I have understood Martha’s quote for sometime now. Over the last few days, though, I finally got it in my cells. I awoke during the night with the rush and clarity of this epiphany: my only job is to serve this force.

It’s not that I didn’t get this intellectually before. It’s what I teach. Up until this time, though, I have thought that my eog mind could outsmart this force. I have believed that the juicy ideas I come up with are somehow the fruits of this force. I could see that surrender was necessary, but somehow (and I know this is what the ego is so good at) I kept thinking I was surrendering.

My epiphany: I have no idea what is going to come out of this body as it writes, as it dances, as it does whatever it does when I do my job and serve this force.

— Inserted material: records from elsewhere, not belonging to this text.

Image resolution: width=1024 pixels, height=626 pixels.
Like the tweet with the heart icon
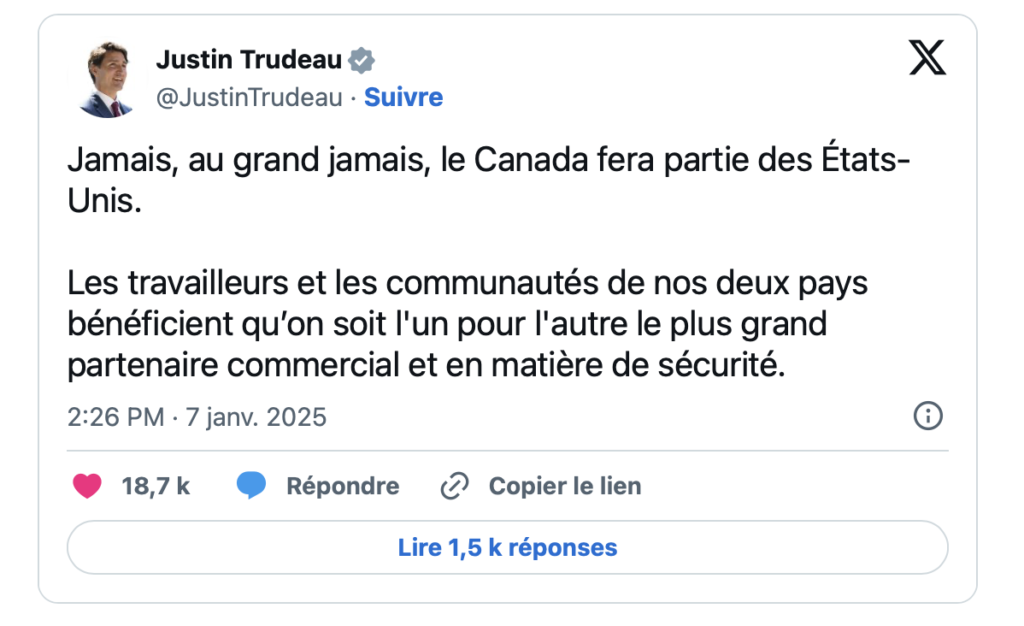tap(88, 487)
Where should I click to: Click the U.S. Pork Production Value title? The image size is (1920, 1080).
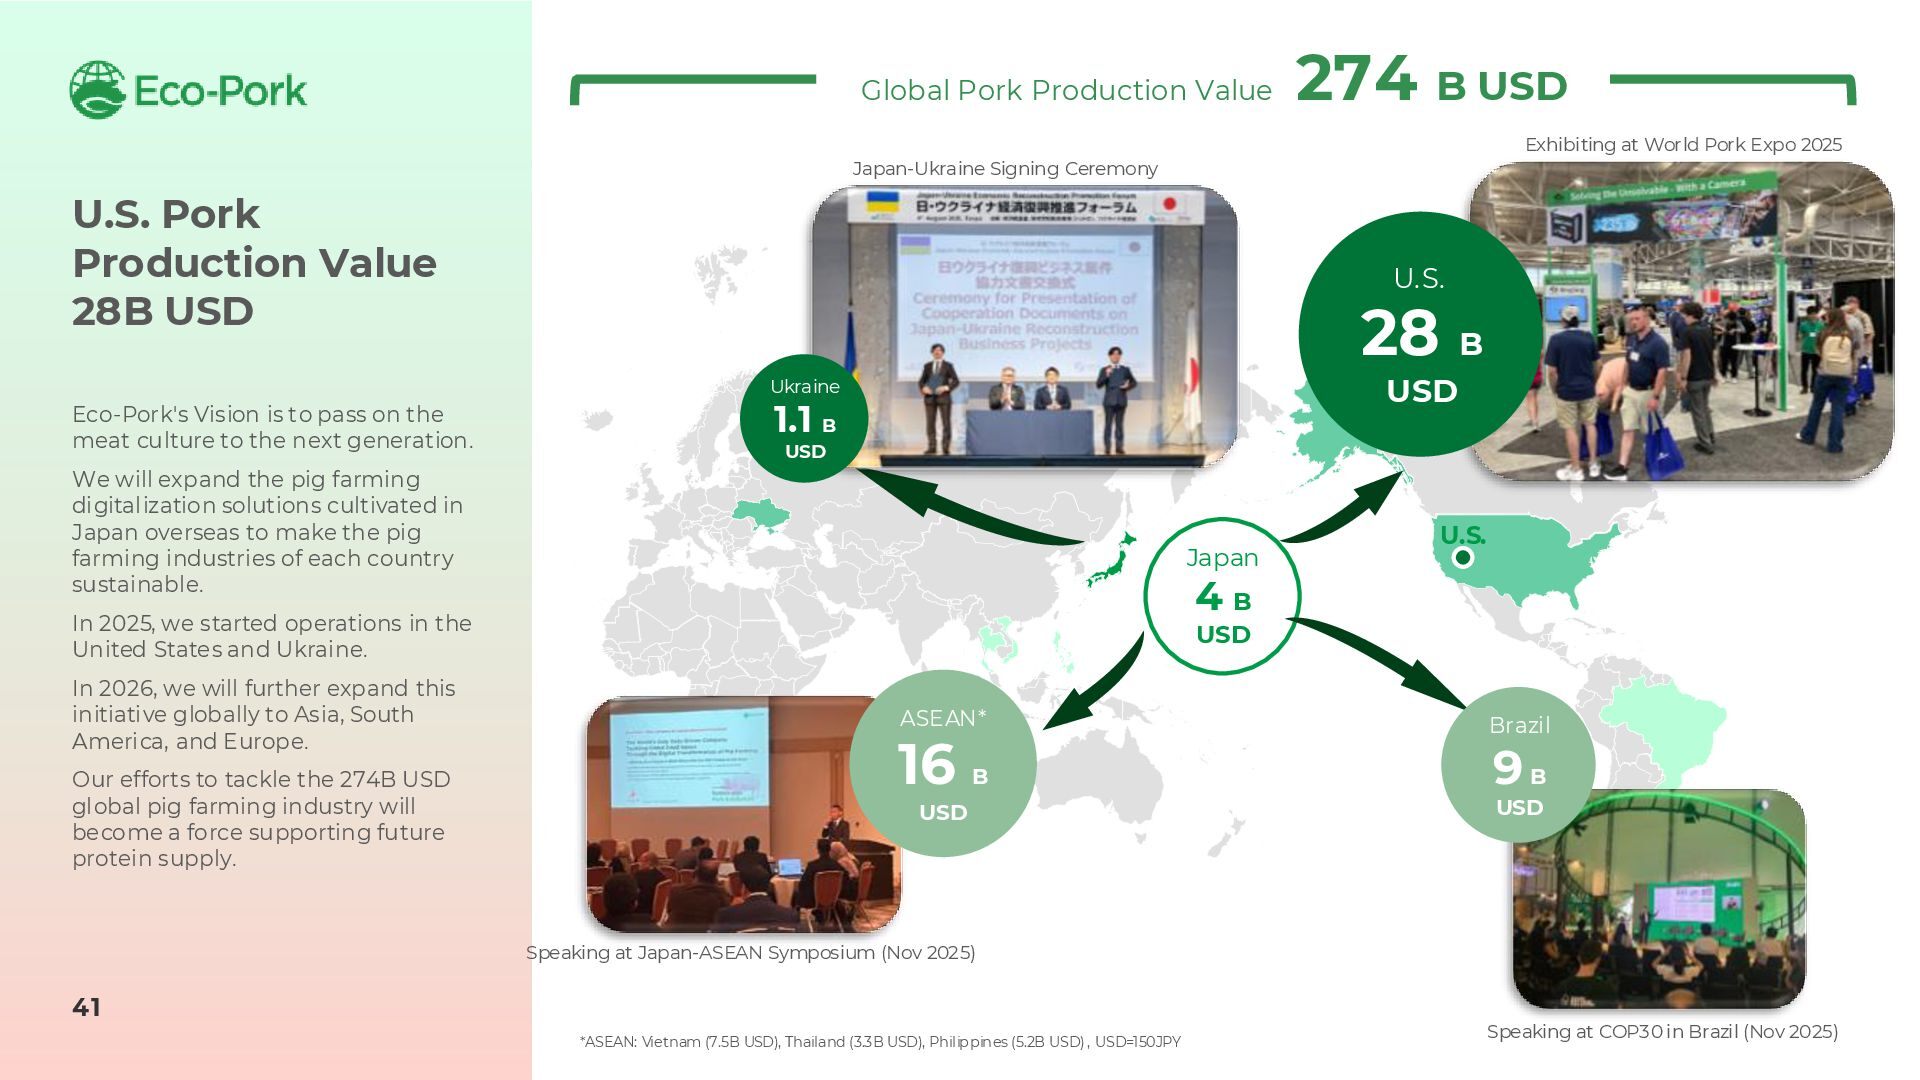coord(254,262)
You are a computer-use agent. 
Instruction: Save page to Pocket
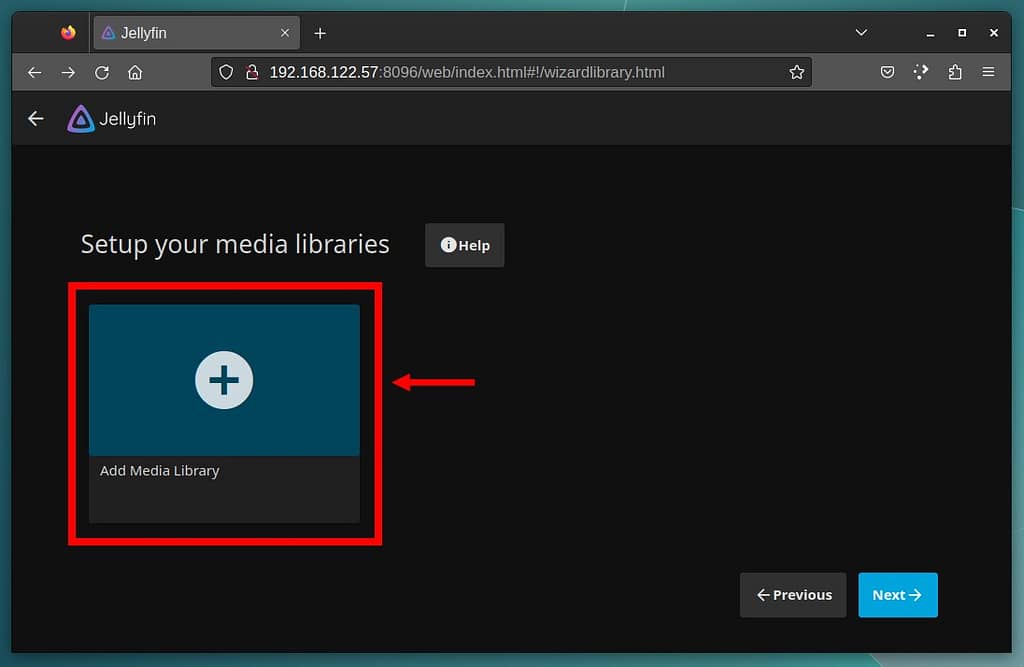point(887,72)
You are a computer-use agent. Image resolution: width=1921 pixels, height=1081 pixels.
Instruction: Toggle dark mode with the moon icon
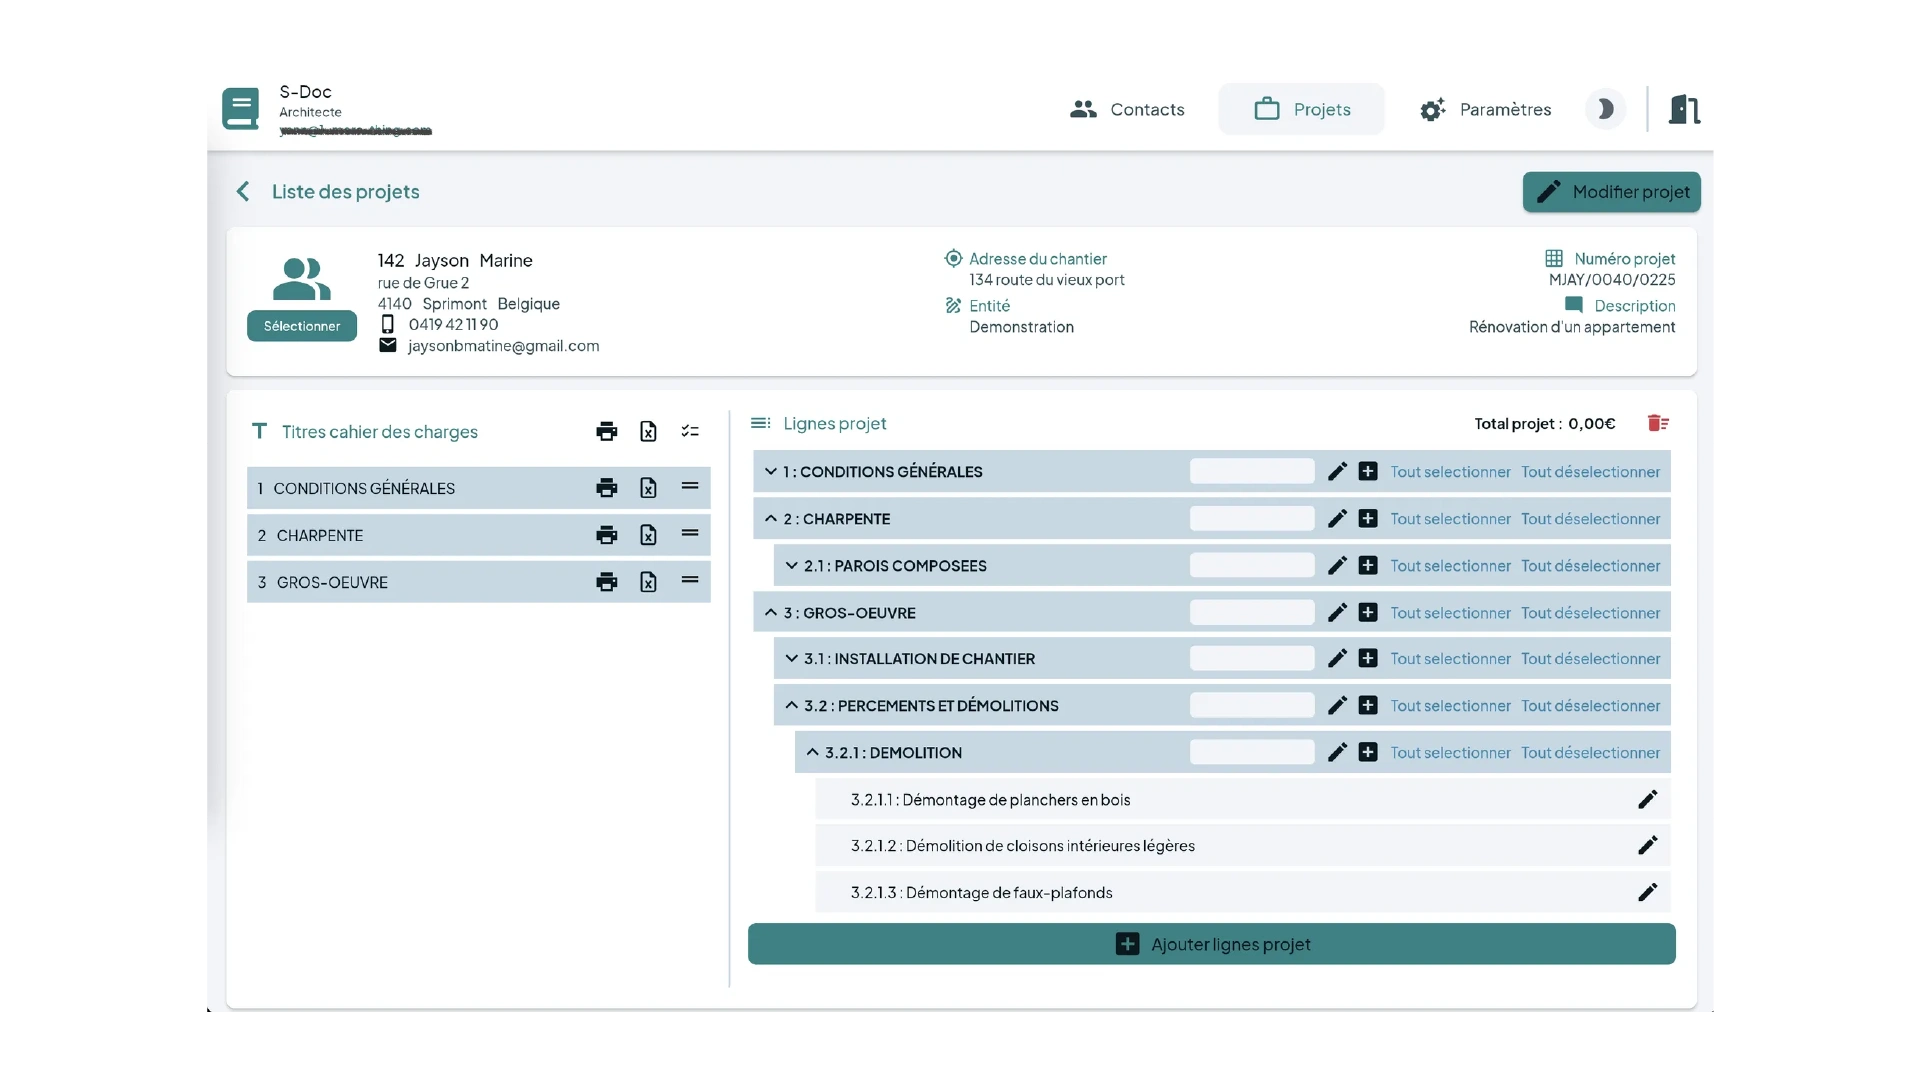[x=1605, y=109]
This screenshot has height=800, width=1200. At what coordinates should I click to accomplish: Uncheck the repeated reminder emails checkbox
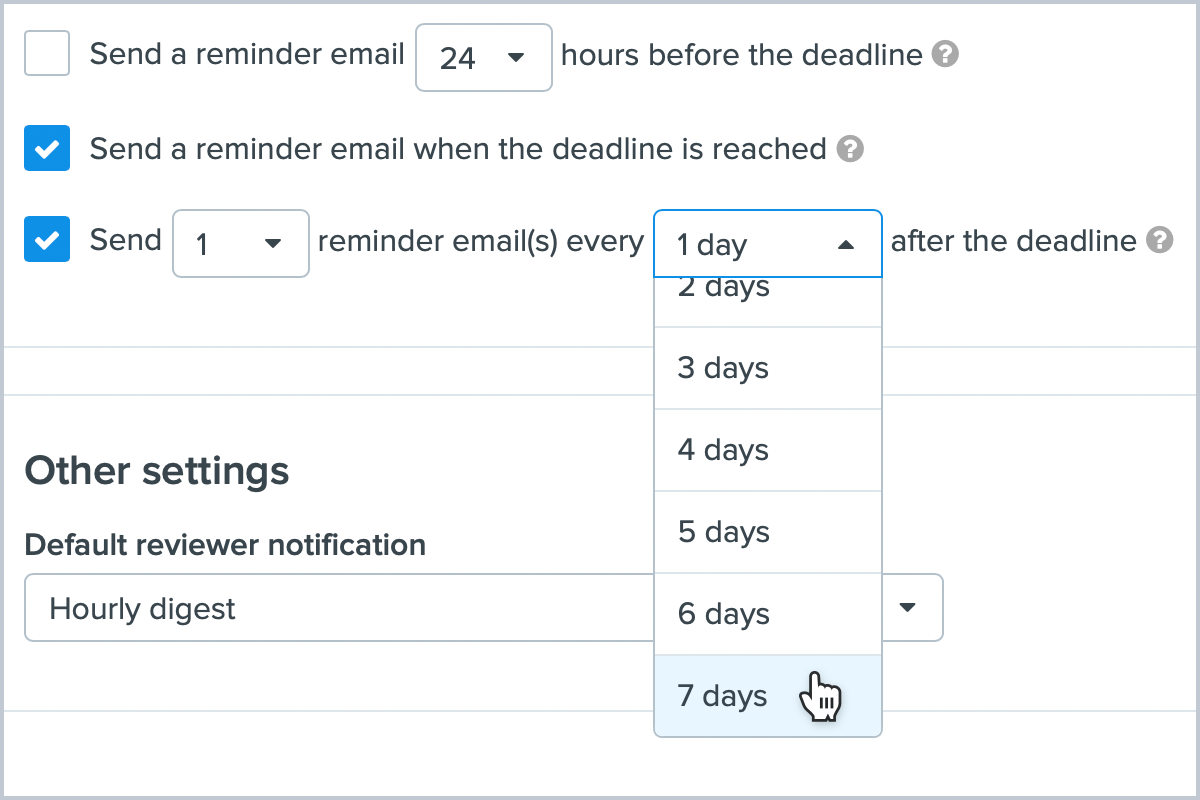click(x=47, y=240)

But, even though I don’t know, and this not knowing can scare the hell out of me, I now know that it is the only real love, the one truth. I only exist because this force has something to express and experience uniquely through this body.

When I write, and I have been experiencing this more and more as I blog each day, what comes comes. Words flow. They string together in unexpected ways, sometimes coming full circle in ways that delight me with their mysterious surprise.

I see images, sometimes. I write the words that express these images or I write the words that simply flow from my hands. As I write, feeling flows. It comes from someplace deep within. Sometimes it moves me to tears, as if I am reading something another has written. Sometimes, I don’t feel a thing. I hit publish. Others read. Some are moved. Sometimes I am surprised by this. Sometimes, I get it because I was moved. Sometimes, I am moved, but others don’t seem to be. I never know. It is a mystery.

I just know I must write. I just know I crave words. I just know there is beauty between the words.

I just know I crave music and an open floor to dance. I just know I must move. I just know that beauty flows from the dance. I just know the dance dances me, the writing writes me.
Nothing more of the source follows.